> Work item:
Without adding or dropping anything, copy the entries below.

- - -

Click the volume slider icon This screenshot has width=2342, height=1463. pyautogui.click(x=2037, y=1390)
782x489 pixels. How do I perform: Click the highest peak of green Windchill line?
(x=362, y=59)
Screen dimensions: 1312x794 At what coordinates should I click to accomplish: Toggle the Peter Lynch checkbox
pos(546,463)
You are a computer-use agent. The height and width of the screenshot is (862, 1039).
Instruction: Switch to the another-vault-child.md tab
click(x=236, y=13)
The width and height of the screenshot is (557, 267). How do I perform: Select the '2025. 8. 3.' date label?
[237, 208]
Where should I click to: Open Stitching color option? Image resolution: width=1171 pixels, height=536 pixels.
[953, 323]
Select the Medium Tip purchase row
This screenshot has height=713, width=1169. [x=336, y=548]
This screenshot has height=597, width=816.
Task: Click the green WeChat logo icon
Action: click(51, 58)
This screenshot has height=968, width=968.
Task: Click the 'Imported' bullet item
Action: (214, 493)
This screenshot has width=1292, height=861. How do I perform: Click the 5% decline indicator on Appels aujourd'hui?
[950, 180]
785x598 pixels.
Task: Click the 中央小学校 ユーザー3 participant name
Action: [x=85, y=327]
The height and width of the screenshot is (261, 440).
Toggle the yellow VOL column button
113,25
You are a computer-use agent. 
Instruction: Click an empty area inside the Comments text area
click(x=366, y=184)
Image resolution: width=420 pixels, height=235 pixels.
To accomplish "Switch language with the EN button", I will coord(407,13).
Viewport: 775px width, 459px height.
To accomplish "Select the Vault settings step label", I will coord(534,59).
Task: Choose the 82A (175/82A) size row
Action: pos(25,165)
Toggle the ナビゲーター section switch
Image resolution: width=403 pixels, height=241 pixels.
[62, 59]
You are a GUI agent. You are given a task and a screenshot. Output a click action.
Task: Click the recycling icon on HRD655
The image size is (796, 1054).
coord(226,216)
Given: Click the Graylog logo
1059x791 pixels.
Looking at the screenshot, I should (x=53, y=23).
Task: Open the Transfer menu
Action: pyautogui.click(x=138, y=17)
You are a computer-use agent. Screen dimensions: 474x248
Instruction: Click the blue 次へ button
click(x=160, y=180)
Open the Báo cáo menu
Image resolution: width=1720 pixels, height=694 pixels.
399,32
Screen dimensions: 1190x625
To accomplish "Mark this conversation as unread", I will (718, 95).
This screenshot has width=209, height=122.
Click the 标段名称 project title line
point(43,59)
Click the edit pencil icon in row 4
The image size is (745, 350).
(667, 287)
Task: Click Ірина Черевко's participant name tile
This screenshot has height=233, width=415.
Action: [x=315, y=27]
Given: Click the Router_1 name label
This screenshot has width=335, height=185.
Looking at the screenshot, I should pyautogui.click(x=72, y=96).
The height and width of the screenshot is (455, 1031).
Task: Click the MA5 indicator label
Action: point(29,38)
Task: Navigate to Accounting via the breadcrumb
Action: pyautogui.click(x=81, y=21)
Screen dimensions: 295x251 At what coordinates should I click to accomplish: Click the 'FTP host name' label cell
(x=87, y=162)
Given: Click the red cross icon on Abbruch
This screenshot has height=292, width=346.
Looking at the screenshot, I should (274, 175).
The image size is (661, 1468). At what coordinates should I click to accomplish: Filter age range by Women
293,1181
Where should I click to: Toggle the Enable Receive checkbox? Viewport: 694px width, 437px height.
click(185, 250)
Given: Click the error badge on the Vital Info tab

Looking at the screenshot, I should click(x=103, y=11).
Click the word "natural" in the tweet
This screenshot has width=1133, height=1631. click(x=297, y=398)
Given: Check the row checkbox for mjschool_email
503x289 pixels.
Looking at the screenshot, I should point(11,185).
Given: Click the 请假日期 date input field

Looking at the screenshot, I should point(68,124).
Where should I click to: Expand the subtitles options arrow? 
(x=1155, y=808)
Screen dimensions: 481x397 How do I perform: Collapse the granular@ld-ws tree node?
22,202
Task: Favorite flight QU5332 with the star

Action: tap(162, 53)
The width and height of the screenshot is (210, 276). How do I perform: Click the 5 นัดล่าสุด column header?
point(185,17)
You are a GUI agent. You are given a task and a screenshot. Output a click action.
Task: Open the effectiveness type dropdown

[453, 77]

- - -

> Result of the exercise:
Click the volume slider icon This screenshot has width=2342, height=1463. pyautogui.click(x=2037, y=1390)
782x489 pixels. How do I perform: Click the highest peak of green Windchill line?
(x=362, y=59)
Screen dimensions: 1312x794 At what coordinates should I click to accomplish: Toggle the Peter Lynch checkbox
pos(546,463)
You are a computer-use agent. The height and width of the screenshot is (862, 1039).
Instruction: Switch to the another-vault-child.md tab
click(x=236, y=13)
The width and height of the screenshot is (557, 267). How do I perform: Select the '2025. 8. 3.' date label?
[237, 208]
Where should I click to: Open Stitching color option? Image resolution: width=1171 pixels, height=536 pixels.
[953, 323]
Select the Medium Tip purchase row
This screenshot has height=713, width=1169. [x=336, y=548]
This screenshot has height=597, width=816.
Task: Click the green WeChat logo icon
Action: click(51, 58)
This screenshot has height=968, width=968.
Task: Click the 'Imported' bullet item
Action: (214, 493)
This screenshot has width=1292, height=861. How do I perform: Click the 5% decline indicator on Appels aujourd'hui?
[950, 180]
785x598 pixels.
Task: Click the 中央小学校 ユーザー3 participant name
Action: [x=85, y=327]
The height and width of the screenshot is (261, 440).
Toggle the yellow VOL column button
113,25
You are a computer-use agent. 
Instruction: Click an empty area inside the Comments text area
click(x=366, y=184)
Image resolution: width=420 pixels, height=235 pixels.
To accomplish "Switch language with the EN button", I will coord(407,13).
Viewport: 775px width, 459px height.
To accomplish "Select the Vault settings step label", I will coord(534,59).
Task: Choose the 82A (175/82A) size row
Action: pos(25,165)
Toggle the ナビゲーター section switch
Image resolution: width=403 pixels, height=241 pixels.
[62, 59]
You are a GUI agent. You are given a task and a screenshot. Output a click action.
Task: Click the recycling icon on HRD655
The image size is (796, 1054).
coord(226,216)
Given: Click the Graylog logo
1059x791 pixels.
Looking at the screenshot, I should (x=53, y=23).
Task: Open the Transfer menu
Action: pyautogui.click(x=138, y=17)
You are a computer-use agent. Screen dimensions: 474x248
Instruction: Click the blue 次へ button
click(x=160, y=180)
Open the Báo cáo menu
Image resolution: width=1720 pixels, height=694 pixels.
399,32
Screen dimensions: 1190x625
To accomplish "Mark this conversation as unread", I will (718, 95).
This screenshot has width=209, height=122.
Click the 标段名称 project title line
point(43,59)
Click the edit pencil icon in row 4
The image size is (745, 350).
(667, 287)
Task: Click Ірина Черевко's participant name tile
This screenshot has height=233, width=415.
Action: [x=315, y=27]
Given: Click the Router_1 name label
This screenshot has width=335, height=185.
Looking at the screenshot, I should pyautogui.click(x=72, y=96).
The height and width of the screenshot is (455, 1031).
Task: Click the MA5 indicator label
Action: point(29,38)
Task: Navigate to Accounting via the breadcrumb
Action: pyautogui.click(x=81, y=21)
Screen dimensions: 295x251 At what coordinates should I click to accomplish: Click the 'FTP host name' label cell
(x=87, y=162)
Given: Click the red cross icon on Abbruch
This screenshot has height=292, width=346.
Looking at the screenshot, I should (274, 175).
The image size is (661, 1468). At what coordinates should I click to accomplish: Filter age range by Women
293,1181
Where should I click to: Toggle the Enable Receive checkbox? Viewport: 694px width, 437px height.
click(185, 250)
Given: Click the error badge on the Vital Info tab

Looking at the screenshot, I should click(x=103, y=11).
Click the word "natural" in the tweet
This screenshot has width=1133, height=1631. click(x=297, y=398)
Given: Check the row checkbox for mjschool_email
503x289 pixels.
Looking at the screenshot, I should point(11,185).
Given: Click the 请假日期 date input field

Looking at the screenshot, I should point(68,124).
Where should I click to: Expand the subtitles options arrow? 
(x=1155, y=808)
Screen dimensions: 481x397 How do I perform: Collapse the granular@ld-ws tree node?
22,202
Task: Favorite flight QU5332 with the star

Action: tap(162, 53)
The width and height of the screenshot is (210, 276). How do I perform: Click the 5 นัดล่าสุด column header?
point(185,17)
You are a GUI agent. You are given a task and a screenshot. Output a click action.
Task: Open the effectiveness type dropdown

[453, 77]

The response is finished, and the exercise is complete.